Using index doesn't mean what it seems to mean. Have a look at covering indexes. If it says "using index" it means that mysql could return the data for your query without reading the actual rows. SELECT * - is only going to be able to use a covering index if even column of the table is in the index. Usually this is not the case.
I seem to remember a Chapters in High Performance Mysql that talks about covering indexes and how to read EXPLAIN results.

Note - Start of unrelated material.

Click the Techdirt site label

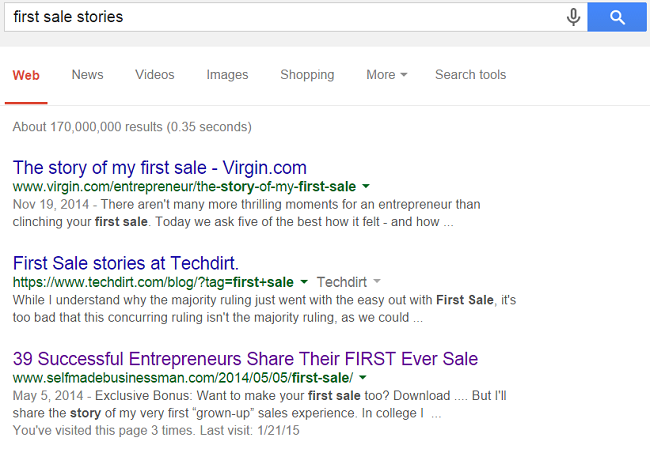(342, 283)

What version of MySQL are you using? Here's a test I ran on Percona Server 5.5.16:
mysql> create table table_users (
id int auto_increment primary key,
fullname char(20),
username char(20),
unique key (fullname)
);
Query OK, 0 rows affected (0.03 sec)
mysql> insert into table_users values (default, 'billk', 'billk');
Query OK, 1 row affected (0.00 sec)
mysql> explain select * from table_users where fullname='billk'\G
*************************** 1. row ***************************
id: 1
select_type: SIMPLE
table: table_users
type: const
possible_keys: fullname
key: fullname
key_len: 21
ref: const
rows: 1
Extra:
1 row in set (0.00 sec)
This shows that it's using the fullname index, looking up by a constant value, but it's not an index-only query.
mysql> explain select fullname from table_users where fullname='billk'\G
*************************** 1. row ***************************
id: 1
select_type: SIMPLE
table: table_users
type: const
possible_keys: fullname
key: fullname
key_len: 21
ref: const
rows: 1
Extra: Using index
1 row in set (0.00 sec)
This is as expected, it's able to get the fullname column from the fullname index, so this is an index-only query.

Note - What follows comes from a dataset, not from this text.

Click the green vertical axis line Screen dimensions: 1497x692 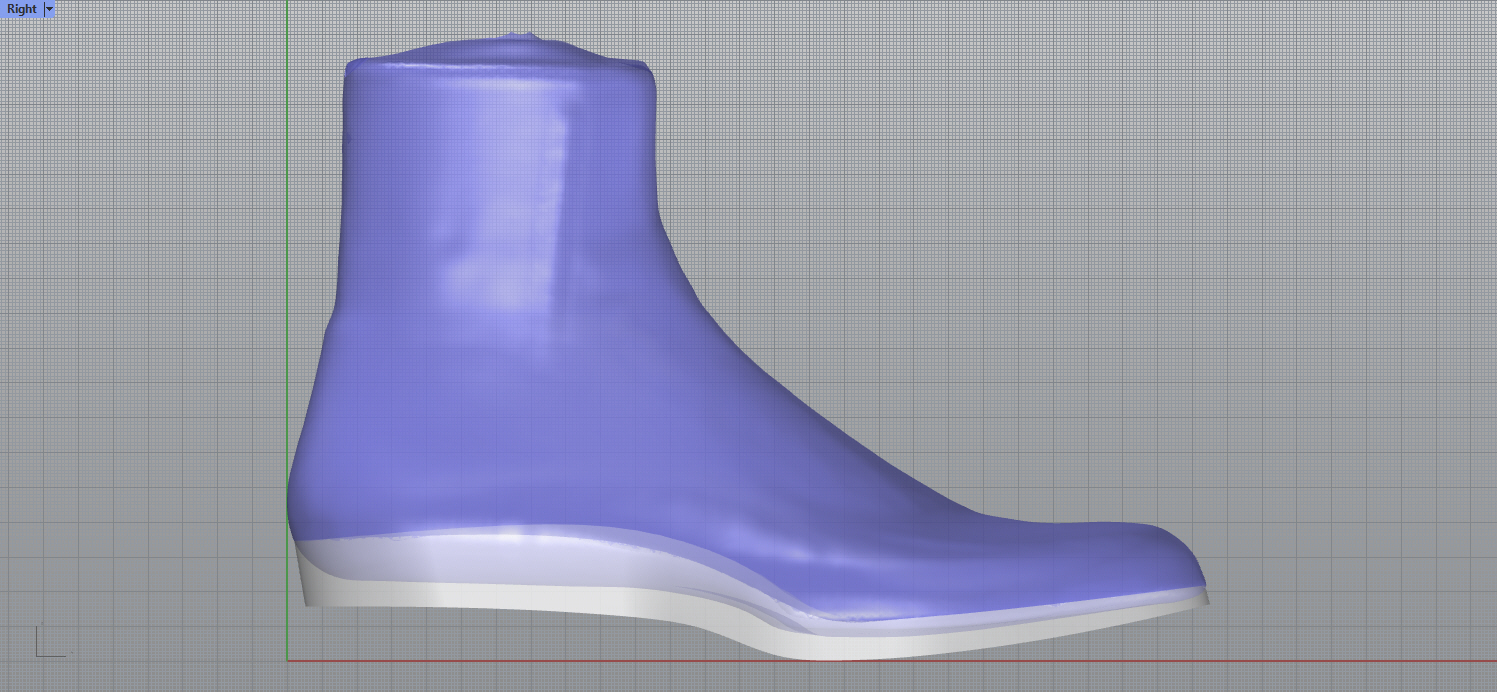click(x=287, y=250)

mysql> explain select id from table_users where fullname='billk'\G
*************************** 1. row ***************************
id: 1
select_type: SIMPLE
table: table_users
type: const
possible_keys: fullname
key: fullname
key_len: 21
ref: const
rows: 1
Extra: Using index
1 row in set (0.00 sec)
Searching on fullname but fetching the primary key is also an index-only query, because the leaf nodes of InnoDB secondary indexes (e.g. the unique key) implicitly contain the primary key value. So this query is able to traverse the BTREE for fullname, and as a bonus it gets the id too.

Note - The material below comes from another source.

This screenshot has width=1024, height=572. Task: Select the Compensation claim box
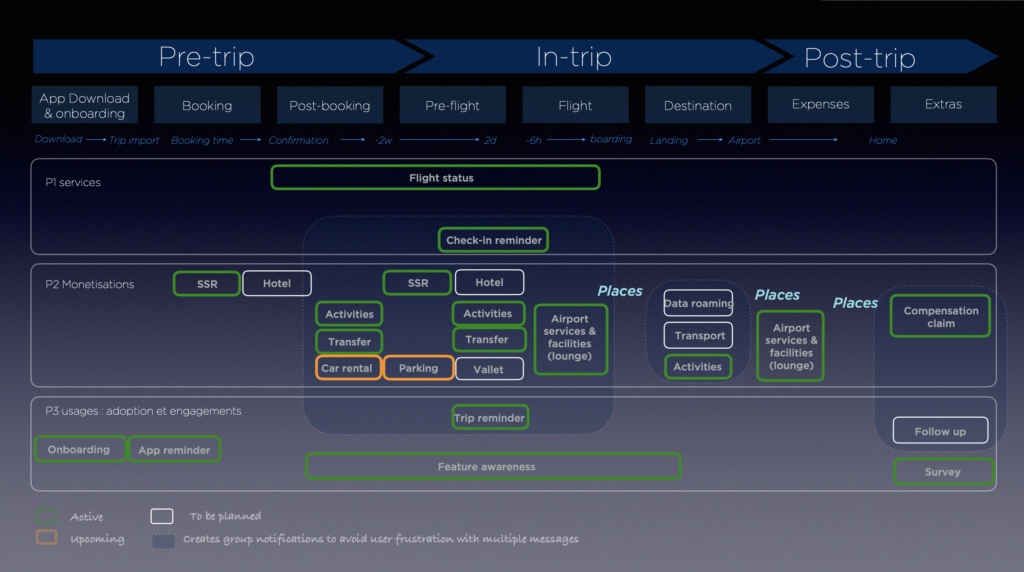940,316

mysql> explain select fullname, username from table_users where fullname='billk'\G
*************************** 1. row ***************************
id: 1
select_type: SIMPLE
table: table_users
type: const
possible_keys: fullname
key: fullname
key_len: 21
ref: const
rows: 1
Extra:
1 row in set (0.00 sec)
As soon as the select-list includes any column that's not part of the index, it can no longer be an index-only query. First it searches the BTREE for fullname, to find the primary key value. Then it uses that id value to traverse the BTREE for the clustered index, which is how InnoDB stores the whole table. There it finds the other columns for the given row, including username.
Related
I have 3 columns a,b and c and i have indexed them as (a,b,c). i have a query like this :
SELECT * FROM tablename WHERE a=something and c=someone
My question is Does this query use this index or not!?
It may use the first column (a) of the index, but it can't use the third column (c).
One way you can tell is that the output of EXPLAIN.
Here's an example:
mysql> create table tablename (a int, b int, c int, key (a,b,c));
...I filled it with some random data...
mysql> explain SELECT * FROM tablename WHERE a=125 and c=456\G
*************************** 1. row ***************************
id: 1
select_type: SIMPLE
table: tablename
type: ref
possible_keys: a
key: a
key_len: 5
ref: const
rows: 20
Extra: Using where; Using index
The above shows ref: const which shows only one of the constant values are used to find rows in the index. Also the key_len: 5 shows only a subset of the index is used, since an index entry with three integers should be larger than 5 bytes.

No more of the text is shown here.